The flexible, lighter USB cables cost less and are simpler to install than the bulky cabling and connectors of legacy interfaces. Video, control data, and power are transmitted over a single cable. This simplifies cabling and eliminates the need for an external power supply for cameras, helping lowering both system footprint and bill of material. 

Microscopy systems, for example, often use a Camera Link camera to transmit images to a computer for analysis and observation (Diagram 3). With a USB3 Vision video interface, the image feed from a Camera Link microscopy camera is converted into uncompressed video that is transmitted with low, consistent latency over a USB 3.0 cable directly to an existing port on a laptop used for analysis and display. The thinner, lighter USB 3.0 cable is easier to route than bulky Camera Link cables and connects with “plug-and-play” ease, allowing faster setup and teardown of inspection stations. 
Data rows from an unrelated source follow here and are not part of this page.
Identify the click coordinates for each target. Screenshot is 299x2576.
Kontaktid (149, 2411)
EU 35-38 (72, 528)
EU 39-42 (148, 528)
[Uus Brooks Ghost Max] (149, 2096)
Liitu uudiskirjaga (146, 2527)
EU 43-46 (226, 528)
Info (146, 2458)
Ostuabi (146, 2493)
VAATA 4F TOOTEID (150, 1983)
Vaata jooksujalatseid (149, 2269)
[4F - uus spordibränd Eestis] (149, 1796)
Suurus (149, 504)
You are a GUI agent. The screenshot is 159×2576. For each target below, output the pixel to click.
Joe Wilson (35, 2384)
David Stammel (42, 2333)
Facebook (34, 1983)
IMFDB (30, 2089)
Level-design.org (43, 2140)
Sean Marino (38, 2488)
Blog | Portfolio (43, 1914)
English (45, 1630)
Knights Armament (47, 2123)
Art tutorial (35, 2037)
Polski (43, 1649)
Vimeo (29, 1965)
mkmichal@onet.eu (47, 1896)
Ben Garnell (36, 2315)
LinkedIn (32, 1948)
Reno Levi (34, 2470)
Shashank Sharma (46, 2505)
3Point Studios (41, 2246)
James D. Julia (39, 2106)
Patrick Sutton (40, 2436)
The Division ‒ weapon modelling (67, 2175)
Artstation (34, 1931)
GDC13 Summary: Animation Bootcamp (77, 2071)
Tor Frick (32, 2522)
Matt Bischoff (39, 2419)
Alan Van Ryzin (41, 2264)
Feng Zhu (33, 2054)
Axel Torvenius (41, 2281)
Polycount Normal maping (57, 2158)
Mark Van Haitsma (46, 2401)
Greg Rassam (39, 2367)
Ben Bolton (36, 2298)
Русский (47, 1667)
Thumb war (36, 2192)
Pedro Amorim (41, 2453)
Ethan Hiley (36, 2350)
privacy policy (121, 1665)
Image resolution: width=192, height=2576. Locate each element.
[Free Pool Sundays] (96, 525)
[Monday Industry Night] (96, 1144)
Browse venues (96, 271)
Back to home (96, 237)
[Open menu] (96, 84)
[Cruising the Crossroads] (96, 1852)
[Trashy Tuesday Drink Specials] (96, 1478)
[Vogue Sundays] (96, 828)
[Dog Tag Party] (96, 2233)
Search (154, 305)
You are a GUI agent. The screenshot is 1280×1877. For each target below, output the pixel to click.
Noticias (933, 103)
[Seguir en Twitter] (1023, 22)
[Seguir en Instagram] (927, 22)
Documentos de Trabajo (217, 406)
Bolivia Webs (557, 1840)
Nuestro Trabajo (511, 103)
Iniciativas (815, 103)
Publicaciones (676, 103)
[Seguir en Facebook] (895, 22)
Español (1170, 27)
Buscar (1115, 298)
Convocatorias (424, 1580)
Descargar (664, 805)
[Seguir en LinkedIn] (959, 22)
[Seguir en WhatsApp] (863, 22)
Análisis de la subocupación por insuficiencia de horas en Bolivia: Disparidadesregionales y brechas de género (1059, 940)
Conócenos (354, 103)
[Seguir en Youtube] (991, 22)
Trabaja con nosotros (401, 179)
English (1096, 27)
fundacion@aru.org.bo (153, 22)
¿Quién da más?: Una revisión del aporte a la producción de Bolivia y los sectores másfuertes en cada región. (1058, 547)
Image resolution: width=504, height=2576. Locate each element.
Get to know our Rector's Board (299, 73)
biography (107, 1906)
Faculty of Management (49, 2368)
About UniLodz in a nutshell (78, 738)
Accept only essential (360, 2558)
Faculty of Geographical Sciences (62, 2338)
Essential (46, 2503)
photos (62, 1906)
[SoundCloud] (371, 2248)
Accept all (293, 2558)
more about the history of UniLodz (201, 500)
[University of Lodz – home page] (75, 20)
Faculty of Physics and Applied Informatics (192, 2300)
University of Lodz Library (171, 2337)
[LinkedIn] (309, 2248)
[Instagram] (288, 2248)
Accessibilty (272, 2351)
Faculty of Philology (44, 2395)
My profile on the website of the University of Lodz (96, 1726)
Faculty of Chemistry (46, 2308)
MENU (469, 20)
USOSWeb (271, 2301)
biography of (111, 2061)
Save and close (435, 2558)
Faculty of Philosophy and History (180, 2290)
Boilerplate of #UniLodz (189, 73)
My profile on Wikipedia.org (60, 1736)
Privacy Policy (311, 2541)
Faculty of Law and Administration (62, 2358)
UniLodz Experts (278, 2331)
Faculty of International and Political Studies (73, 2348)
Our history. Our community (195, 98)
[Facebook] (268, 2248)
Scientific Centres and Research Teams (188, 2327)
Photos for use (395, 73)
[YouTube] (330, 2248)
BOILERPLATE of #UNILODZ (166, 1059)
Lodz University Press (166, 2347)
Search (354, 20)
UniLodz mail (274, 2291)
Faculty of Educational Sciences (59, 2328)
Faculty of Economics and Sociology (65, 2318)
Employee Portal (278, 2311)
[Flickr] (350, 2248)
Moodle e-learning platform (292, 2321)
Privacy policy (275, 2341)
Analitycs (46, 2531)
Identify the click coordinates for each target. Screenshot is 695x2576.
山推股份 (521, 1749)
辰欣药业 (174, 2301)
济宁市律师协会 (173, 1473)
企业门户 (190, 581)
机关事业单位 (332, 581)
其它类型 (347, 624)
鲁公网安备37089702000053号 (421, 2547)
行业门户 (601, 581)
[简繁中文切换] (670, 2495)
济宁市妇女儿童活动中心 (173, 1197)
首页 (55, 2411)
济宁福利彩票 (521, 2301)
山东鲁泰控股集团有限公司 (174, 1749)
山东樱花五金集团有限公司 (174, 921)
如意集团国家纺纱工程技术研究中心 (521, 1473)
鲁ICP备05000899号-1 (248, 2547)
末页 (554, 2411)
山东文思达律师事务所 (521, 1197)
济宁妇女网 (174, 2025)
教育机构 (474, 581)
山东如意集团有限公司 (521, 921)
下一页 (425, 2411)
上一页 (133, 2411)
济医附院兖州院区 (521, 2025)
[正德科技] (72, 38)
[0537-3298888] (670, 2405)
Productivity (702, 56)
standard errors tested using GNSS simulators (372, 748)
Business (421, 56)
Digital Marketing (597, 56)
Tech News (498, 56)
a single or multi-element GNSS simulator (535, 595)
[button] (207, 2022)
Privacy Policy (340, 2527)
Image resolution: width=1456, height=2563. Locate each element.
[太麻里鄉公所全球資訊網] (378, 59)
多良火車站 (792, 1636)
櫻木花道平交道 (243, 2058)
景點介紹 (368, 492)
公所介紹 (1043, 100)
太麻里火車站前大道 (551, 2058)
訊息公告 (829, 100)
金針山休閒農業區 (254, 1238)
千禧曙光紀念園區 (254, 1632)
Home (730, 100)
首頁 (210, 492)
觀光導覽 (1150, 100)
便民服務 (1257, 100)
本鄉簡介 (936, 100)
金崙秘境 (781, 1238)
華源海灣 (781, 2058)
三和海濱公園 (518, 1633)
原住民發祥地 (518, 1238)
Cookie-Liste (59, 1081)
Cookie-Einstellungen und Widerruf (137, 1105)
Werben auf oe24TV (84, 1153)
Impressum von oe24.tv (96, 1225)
Distance remains the last hurdle for USB 3.0 interfaces, with vendors now providing active copper and optical cabling solutions and traditional repeaters that extend the distance between imaging sources and processing units for beyond the five meter range described in the USB3 Vision standard. 

Today video interfaces supporting GigE and 10 GigE bandwidth requirements are widely available and deployed across a broad range of applications. Designers are now evaluating innovative technologies that promise to bring new levels of performance and cost advantages to imaging. 

NBASE-T, a new standard initially developed to support higher speed data transmission over installed copper cabling for telecom networks, offers a natural step in the evolution of high-performance imaging thanks to its bandwidth support, low-cost cabling, and compatibility with the GigE Vision standard. With GigE Vision over NBASE-T, designers can transmit uncompressed images at throughputs up to 5 Gb/s over Cat 5e copper cabling and 10 Gb/s over Cat 6A copper cabling.
Wireless brings a new level of flexibility to system design. GigE Vision over an industry-standard 802.11 wireless is already being designed into portable medical imaging equipment that can be better positioned for patients with limited mobility, and centrifuge applications with short-reach data transmission requirements. Further advances in wireless interface technologies will bring higher-speed, long-reach connections that could significantly influence the design and performance of imaging systems.